The 1996 National Championship Alumni took on other alumni on Saturday afternoon at Hillenbrand Stadium. The 96 team, anchored by softball assistant coach and former player Nancy Evans, defeated the other alum 8-1.
    JAKE LACEY / Arizona Daily Wildcat The 1996 National Championship Alumni took on ‘other’ alumni on Saturday afternoon at Hillenbrand Stadium. The ’96 team, anchored by softball assistant coach and former player Nancy Evans, defeated the other alum 8-1.

    The Arizona softball program has produced several elite All-American pitchers, most recently the Wildcats’ senior, 127-game career winner Alicia Hollowell, as well as current assistant coach Nancy Evans, who won 124 games for Arizona from 1994-1998.

    But sandwiched directly in the middle of Evans and Hollowell, playing for the Wildcats from 1999-2002, is Jennie Finch.

    Along with three other Wildcat alumni and fellow Olympians, Finch will be honored Friday with one of the quartet throwing out the ceremonial first pitch.

    Finch, 25, is arguably one of Arizona’s most famous alums. She is known throughout the softball world as being one of the premier pitchers of the recent past, and off the field she has achieved more fame than any other softball player in history.

    “”It’s really flattering,”” Finch said. “”It’s pretty cool. I’m so blessed to be able to be a professional athlete and make a living that way.””

    “”Jennie is a very pretty girl,”” Arizona head coach Mike Candrea said. “”So I think some of her notoriety is due to her good looks, but most of that notoriety is because she is such a great athlete.””

    She was recruited from La Mirada High School in La Mirada, Calif., where she played basketball, volleyball and softball.
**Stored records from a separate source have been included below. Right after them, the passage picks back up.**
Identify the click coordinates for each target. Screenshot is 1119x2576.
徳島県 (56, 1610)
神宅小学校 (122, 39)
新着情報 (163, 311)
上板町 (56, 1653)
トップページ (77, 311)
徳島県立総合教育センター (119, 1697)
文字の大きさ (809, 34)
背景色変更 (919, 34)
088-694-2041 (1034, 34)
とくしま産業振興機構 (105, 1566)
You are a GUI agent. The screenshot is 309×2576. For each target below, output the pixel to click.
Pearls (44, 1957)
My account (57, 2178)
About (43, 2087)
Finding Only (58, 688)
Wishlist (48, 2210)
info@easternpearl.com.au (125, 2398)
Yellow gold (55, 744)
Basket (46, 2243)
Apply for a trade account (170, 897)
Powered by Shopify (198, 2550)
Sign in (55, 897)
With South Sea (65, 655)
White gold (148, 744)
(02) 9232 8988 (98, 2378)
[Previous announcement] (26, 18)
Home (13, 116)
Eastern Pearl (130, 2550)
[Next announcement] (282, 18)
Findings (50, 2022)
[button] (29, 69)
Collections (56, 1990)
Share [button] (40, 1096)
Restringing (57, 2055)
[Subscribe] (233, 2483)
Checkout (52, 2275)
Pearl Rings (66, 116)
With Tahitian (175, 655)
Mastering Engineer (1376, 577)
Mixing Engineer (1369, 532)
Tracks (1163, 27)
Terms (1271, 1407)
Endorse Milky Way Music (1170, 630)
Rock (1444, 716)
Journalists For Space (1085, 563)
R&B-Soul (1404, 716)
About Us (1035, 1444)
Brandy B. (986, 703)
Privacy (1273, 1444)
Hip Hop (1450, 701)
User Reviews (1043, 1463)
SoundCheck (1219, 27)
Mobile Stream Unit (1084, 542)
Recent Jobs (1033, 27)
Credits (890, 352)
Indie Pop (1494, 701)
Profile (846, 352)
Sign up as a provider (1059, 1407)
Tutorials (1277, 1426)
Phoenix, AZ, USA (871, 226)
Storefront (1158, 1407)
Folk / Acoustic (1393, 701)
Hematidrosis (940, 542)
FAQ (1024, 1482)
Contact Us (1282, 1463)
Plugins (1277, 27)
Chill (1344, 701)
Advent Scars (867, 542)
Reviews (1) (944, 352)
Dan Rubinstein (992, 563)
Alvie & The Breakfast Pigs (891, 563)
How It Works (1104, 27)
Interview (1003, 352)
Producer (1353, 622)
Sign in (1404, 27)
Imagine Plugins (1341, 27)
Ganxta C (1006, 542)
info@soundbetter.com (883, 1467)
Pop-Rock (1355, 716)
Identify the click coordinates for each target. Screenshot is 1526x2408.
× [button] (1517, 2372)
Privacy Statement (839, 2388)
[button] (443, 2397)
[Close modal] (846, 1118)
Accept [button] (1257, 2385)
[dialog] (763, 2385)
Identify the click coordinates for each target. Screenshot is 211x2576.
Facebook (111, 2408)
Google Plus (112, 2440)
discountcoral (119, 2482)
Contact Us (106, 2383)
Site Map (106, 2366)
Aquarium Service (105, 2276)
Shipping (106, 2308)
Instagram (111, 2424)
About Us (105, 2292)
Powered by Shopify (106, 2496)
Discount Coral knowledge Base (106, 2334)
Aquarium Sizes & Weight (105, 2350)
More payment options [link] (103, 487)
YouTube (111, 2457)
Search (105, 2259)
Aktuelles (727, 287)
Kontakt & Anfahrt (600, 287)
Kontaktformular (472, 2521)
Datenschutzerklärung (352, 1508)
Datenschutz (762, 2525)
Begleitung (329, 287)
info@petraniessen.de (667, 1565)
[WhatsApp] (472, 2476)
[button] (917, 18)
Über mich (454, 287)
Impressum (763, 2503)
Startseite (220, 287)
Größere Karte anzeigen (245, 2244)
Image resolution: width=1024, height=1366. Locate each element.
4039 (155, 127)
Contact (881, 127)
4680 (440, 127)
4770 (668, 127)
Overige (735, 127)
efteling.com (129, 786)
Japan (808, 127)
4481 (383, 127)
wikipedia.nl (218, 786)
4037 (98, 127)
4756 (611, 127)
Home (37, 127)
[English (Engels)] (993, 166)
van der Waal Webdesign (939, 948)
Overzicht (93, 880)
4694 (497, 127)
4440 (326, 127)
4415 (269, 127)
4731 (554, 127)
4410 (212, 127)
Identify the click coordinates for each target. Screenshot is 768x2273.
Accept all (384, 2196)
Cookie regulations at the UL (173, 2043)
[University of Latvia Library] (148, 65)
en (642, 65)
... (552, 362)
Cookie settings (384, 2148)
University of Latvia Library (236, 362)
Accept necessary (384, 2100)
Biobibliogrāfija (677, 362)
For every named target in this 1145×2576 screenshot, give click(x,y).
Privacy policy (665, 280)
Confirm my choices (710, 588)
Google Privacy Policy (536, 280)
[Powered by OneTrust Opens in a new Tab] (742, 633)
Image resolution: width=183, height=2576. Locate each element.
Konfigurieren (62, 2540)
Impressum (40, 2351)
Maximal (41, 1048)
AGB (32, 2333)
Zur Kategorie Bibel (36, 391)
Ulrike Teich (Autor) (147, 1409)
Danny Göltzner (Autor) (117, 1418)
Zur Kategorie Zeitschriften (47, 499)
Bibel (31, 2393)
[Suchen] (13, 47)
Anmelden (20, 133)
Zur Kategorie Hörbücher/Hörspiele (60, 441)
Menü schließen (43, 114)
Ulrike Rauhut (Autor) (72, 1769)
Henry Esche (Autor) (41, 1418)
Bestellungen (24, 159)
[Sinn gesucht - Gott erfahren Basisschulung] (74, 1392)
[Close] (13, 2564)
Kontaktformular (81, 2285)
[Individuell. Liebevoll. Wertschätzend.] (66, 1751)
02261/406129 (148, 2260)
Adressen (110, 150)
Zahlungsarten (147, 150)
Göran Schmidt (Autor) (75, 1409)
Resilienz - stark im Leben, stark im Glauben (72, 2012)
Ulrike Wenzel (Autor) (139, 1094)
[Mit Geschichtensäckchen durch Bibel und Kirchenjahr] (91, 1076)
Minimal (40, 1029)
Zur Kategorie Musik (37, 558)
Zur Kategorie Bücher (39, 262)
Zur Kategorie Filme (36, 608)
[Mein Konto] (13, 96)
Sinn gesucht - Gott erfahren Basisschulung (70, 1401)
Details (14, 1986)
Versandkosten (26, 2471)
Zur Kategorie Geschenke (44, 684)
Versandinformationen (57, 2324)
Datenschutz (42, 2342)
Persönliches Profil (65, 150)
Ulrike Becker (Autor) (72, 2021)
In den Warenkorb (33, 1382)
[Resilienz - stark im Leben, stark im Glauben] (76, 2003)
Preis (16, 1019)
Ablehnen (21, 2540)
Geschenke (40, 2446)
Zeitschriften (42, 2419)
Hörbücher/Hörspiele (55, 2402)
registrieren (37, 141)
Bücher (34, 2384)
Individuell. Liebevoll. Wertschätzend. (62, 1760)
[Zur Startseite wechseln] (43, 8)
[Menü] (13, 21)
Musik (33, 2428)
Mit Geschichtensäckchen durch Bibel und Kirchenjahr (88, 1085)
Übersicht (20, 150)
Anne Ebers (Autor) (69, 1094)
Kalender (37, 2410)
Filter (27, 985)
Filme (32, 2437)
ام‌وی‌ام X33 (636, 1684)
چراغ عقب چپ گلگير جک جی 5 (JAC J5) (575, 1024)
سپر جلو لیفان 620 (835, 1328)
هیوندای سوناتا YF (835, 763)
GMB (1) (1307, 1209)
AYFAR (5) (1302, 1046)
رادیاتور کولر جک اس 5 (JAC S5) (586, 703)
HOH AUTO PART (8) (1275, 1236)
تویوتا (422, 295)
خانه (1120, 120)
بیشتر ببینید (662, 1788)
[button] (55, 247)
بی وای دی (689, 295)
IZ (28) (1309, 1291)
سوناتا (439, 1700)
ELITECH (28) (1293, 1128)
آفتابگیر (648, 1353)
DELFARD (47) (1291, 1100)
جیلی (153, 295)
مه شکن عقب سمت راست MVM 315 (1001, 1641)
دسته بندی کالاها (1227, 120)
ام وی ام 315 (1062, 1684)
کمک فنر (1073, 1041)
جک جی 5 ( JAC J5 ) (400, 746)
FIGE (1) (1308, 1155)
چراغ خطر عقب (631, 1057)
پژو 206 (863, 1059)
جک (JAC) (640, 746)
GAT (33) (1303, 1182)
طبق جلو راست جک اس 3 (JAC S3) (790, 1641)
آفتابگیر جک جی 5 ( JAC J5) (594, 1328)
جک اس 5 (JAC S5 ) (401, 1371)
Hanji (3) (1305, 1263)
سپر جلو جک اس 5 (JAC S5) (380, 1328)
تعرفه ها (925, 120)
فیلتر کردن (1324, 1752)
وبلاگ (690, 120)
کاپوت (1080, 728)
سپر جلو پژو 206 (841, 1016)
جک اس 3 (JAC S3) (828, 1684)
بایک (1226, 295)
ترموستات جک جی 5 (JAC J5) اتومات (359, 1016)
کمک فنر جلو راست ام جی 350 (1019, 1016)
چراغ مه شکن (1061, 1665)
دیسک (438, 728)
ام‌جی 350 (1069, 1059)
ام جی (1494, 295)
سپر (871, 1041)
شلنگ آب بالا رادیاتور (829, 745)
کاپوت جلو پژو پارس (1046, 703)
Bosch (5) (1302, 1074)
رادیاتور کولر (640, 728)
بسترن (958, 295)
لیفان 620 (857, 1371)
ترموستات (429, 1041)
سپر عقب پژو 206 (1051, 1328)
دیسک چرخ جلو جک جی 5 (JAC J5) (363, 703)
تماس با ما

Her high school numbers made her the most heavily recruited player out of high school in 1998, and Finch was well on her way to pitch for one of the most storied college softball programs.

    “”She had a great career,”” Evans said. “”We’ve had a long legacy of great pitchers at Arizona, and she added to that. The great thing about Arizona tradition is that we have great pitchers that come in, work hard and do well, and she definitely added to that list.””

    It is debatable whether Finch helped Arizona bring in more elite softball players since her arrival in 1999, but both Evans and Candrea feel that she was the main attraction.

    “”She helped Arizona stay at the top so we could continue to add to that list,”” Evans said.

    Candrea recognized Finch’s presence at Arizona but also mentioned that the team around Finch was a very storied team.

    “”Having someone like Jennie brought notoriety to Arizona,”” Candrea said. “”But it was the teams that had won the national championships, and that was what put them on the map.””

    I’m hoping to play in the 2008 Olympics in Beijing.

    – Jennie Finch
    former Wildcat pitcher

    Finch started her college career off with a bang, leading the Wildcats to the NCAA Women’s College World Series in her freshman year. The team lost, but the pitcher still posted 24 wins, which was second to her teammate Becky Lemke’s 25 wins as a freshman in 1998, and she even threw a no-hitter in NCAA regional play.

    After posting dominant pitching statistics, Finch also led her team at the plate with 14 doubles and 21 extra base hits and finished second with seven home runs.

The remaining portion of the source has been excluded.